O debate sobre saúde mental precisa ocupar o centro das decisões estratégicas das empresas. Somente em 2024, mais de 470 mil brasileiros se afastaram de suas atividades por transtornos emocionais, segundo o Ministério da Previdência Social. A Organização Mundial da Saúde estima que ansiedade, depressão e estresse crônico sejam responsáveis pela perda de cerca de 12 bilhões de dias úteis por ano, com impacto econômico superior a US$ 1 trilhão. Os números são claros e mostram que saúde mental é questão de negócios.
Resultados sustentáveis são construídos por pessoas saudáveis
Nesse contexto, o Janeiro Branco propõe uma reflexão que vai além de ações simbólicas, convidando empresas a assumirem compromissos consistentes e permanentes, capazes de promover um ambiente corporativo mais equilibrado, saudável e sustentável.
Os efeitos da negligência com a saúde mental nem sempre aparecem de forma imediata, mas se acumulam no aumento do absenteísmo, na queda da produtividade e na rotatividade elevada de profissionais. O cuidado com o bem-estar psicológico não pode ser delegado a um único setor. Trata-se de responsabilidade compartilhada entre empresas, áreas de Recursos Humanos e lideranças.

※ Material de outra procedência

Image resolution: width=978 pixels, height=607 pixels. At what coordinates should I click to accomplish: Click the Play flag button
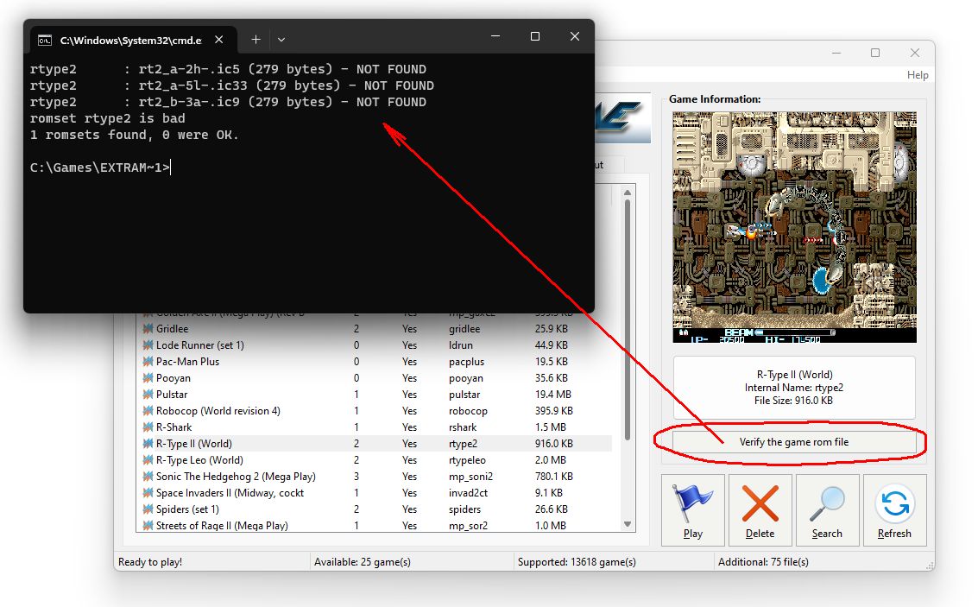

Resultados sustentáveis são construídos por pessoas saudáveis. Quando a saúde mental ocupa lugar central na estratégia, gestores se tornam mais conscientes, o ambiente oferece segurança psicológica e as equipes atuam com mais confiança. Investir na formação de líderes capazes de identificar sinais de sofrimento emocional, promover empatia e praticar uma comunicação respeitosa não é custo. É visão de futuro. Antes de sermos gestores, somos pessoas cuidando de pessoas.